Given the difficulty of controlling the disease in contaminated seedling trays or pots, identification of clean seed sources is important. Growers who maintain stock plantings of mature Schefflera should: (1) apply fungicides to floral racemes to control infection of the seed; (2) harvest fruits/seeds only from the plant and not from the ground; (3) select blemish-free fruits; and (4) wash seeds, remove pulp, dip seeds in Clorox( 3 as previously described, air-dry, and then store. By using clean seeds, the disease can be eliminated.
The fungus survives in dead seedlings and other plant parts. Potting media or soil from diseased plants should not be saved or reused. Nursery employees should not handle diseased plants and then touch clean plants because spores are easily spread via hands and tools.

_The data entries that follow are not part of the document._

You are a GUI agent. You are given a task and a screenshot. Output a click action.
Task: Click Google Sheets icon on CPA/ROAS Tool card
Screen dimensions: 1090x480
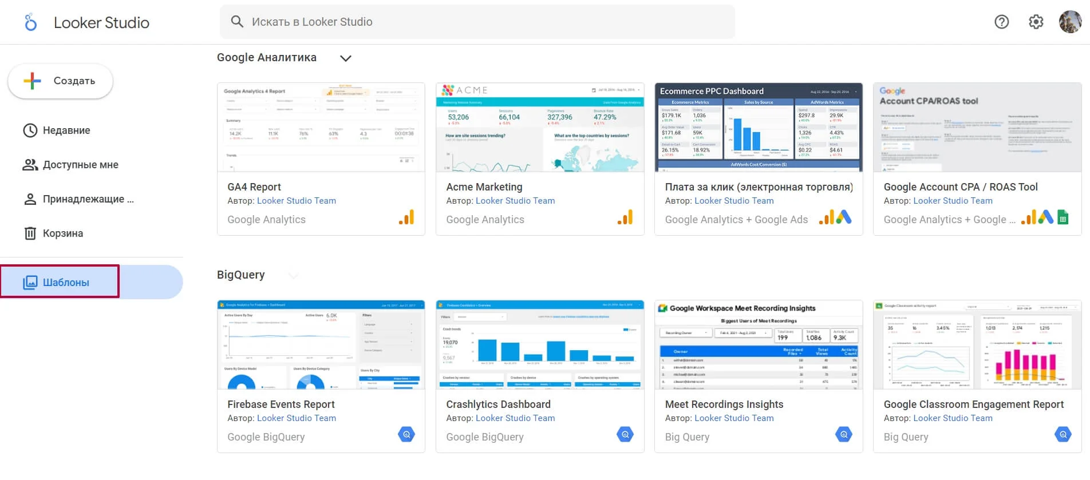tap(1063, 218)
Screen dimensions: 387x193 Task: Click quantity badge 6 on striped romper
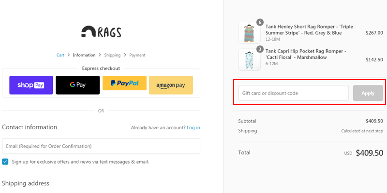point(260,22)
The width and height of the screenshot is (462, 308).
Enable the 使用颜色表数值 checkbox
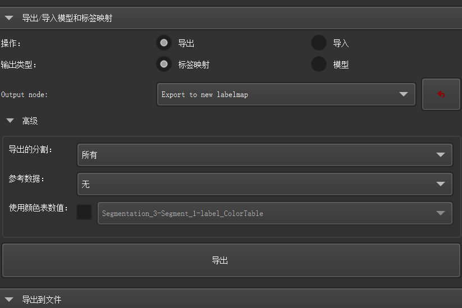coord(84,212)
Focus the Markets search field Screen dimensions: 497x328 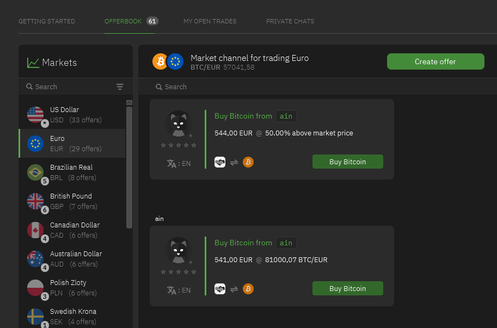[71, 87]
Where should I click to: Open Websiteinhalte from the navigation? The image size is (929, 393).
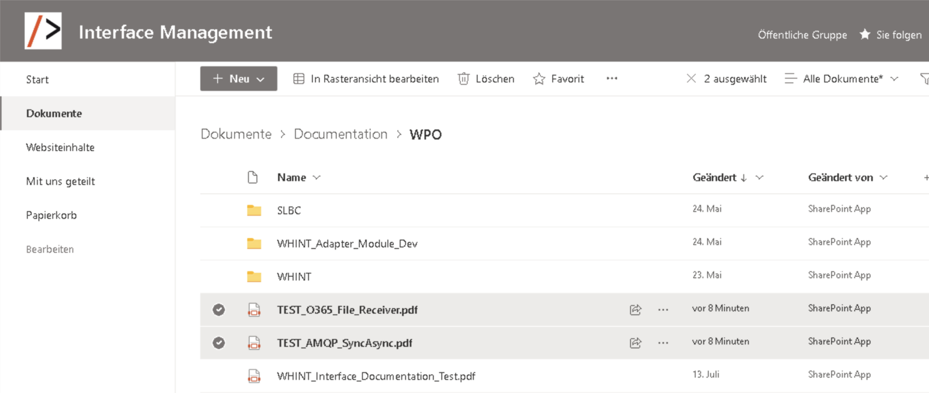point(60,147)
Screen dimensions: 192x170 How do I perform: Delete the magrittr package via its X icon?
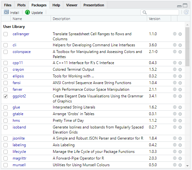[180, 158]
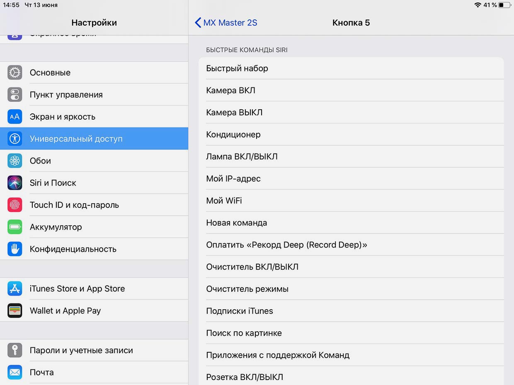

If pots, trays, tags, or other products are reused, they should be washed and surface disinfested in freshly prepared 10 to 20 percent Clorox. Diseased plants and contaminated media should be removed from the nursery site or regularly buried (deep). Trash piles containing diseased plants will generate high inoculum levels of fungal or bacterial pathogens and also increase insect and slug infestations.
Education of all employees is important to the production of high-quality plants. Employees should be taught: (1) the causes and symptoms of diseases; (2) how diseases are spread; and (3) how diseases can be prevented and controlled."